The Red-bellied Woodpecker is a long billed, heavy bodied woodpecker. They are between 9-10″ in length. The head has a red “mohawk” on a cream-colored face. The male’s red cap extends all the way from the forehead at the base of the bill to the back of the neck, while the female only has red on the back of the head. The Red-belly’s back is black with fine white barring with a matching pattern on the tail. The underparts are the same creamy color as the face. This woodpecker has a deeply undulating flight.

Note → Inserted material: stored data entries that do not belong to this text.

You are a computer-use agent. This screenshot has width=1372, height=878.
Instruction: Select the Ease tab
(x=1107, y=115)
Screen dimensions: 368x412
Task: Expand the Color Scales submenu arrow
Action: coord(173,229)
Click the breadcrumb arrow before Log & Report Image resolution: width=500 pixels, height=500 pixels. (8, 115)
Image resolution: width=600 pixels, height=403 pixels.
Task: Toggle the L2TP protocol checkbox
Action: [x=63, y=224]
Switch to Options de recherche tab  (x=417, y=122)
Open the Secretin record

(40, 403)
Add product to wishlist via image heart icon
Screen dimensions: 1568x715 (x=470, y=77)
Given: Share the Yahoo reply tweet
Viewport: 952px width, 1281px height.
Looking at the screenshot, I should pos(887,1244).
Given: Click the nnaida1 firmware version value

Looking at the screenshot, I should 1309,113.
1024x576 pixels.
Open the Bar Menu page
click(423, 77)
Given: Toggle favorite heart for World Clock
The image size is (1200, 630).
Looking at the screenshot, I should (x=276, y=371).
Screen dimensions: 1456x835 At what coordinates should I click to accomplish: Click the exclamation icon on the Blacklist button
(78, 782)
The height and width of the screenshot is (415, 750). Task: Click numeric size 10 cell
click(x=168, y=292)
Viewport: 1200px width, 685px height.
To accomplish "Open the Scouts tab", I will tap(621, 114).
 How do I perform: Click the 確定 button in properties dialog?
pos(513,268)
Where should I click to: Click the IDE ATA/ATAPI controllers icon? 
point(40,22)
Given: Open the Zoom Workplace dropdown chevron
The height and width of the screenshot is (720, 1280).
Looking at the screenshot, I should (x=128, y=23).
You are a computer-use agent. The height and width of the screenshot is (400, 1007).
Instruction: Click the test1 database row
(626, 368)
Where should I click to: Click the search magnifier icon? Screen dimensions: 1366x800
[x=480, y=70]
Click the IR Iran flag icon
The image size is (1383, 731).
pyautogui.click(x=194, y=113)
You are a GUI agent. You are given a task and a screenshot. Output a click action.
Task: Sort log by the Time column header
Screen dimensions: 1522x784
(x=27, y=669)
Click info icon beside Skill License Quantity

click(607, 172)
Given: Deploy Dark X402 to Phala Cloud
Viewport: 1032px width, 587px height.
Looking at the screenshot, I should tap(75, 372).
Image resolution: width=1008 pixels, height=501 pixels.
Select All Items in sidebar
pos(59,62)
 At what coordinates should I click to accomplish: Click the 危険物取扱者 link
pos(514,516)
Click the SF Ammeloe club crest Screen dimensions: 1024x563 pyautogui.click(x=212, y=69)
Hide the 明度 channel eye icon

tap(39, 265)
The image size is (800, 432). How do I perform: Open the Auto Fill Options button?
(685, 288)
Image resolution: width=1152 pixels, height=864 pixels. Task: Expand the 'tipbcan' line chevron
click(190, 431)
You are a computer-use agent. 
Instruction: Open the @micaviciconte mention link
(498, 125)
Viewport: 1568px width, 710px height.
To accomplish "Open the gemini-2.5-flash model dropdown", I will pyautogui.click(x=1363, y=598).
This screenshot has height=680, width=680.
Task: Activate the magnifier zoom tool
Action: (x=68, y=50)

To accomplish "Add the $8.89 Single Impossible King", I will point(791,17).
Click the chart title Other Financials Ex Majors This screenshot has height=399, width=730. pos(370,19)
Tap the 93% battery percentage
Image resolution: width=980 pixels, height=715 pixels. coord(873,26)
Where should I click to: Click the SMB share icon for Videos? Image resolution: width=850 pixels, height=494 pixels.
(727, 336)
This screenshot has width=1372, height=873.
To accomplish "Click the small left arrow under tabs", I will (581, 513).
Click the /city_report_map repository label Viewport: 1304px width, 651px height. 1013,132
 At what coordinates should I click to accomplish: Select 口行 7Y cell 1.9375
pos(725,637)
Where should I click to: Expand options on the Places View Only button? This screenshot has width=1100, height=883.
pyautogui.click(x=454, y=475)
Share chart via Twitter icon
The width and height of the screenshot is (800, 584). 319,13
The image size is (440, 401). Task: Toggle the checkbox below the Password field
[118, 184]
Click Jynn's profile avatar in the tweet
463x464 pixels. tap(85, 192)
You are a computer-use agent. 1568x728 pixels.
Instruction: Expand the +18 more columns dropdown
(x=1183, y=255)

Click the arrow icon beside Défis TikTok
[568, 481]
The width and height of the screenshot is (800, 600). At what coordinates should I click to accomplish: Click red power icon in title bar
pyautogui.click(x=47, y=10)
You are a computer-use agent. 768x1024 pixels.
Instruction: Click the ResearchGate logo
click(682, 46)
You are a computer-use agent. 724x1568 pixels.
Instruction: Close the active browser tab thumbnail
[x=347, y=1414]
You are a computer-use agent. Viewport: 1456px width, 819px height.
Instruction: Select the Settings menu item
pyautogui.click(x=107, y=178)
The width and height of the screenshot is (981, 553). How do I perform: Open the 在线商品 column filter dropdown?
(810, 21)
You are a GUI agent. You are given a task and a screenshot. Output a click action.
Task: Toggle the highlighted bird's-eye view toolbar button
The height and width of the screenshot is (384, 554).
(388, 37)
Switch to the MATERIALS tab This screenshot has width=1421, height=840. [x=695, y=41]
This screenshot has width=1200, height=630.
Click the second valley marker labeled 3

With all the obvious red on the head where does the name Red-bellied Woodpecker come from? It comes from a time when birds were named from collected specimens. If you were to have a dead, or cooperative, Red-Bellied Woodpecker lying on a tray or in-hand you could much
more easily spot the reddish wash on the lower underside of the bird. Another bird we have that was named in this way is the Sharp-shinned Hawk (Accipiter striatus). You would have to get very close to one to examine the leg shape to see why it got its name.
Habits and Habitat
The Red-bellied Woodpecker is a year-round resident in wooded areas in the eastern half of the United States. This woodpecker has only been a Minnesota bird since the late 1800s, their range has expanded northward slowly over the years and continues to do so. Red-bellieds nest in cavities that both male and female help to excavate. Red-bellied Woodpeckers are very vocal birds. One will often hear their loud churr -ing call before the bird is seen.
Like other woodpeckers the Red-bellied spends a lot of time foraging for insects in or under tree bark, even during the winter. They will eat berries and tree nuts when they are available. Red-bellieds will frequent suet feeders and peanut feeders year-round. They’ll even pull sunflower seeds from Magnum style feeders and visit fly-thru feeders full of Joe’s Mix or any sunflower seed mix.
Because of their large size, Red-bellieds prefer larger suet feeders and a log suet feeder is a great way of drawing them to you yard.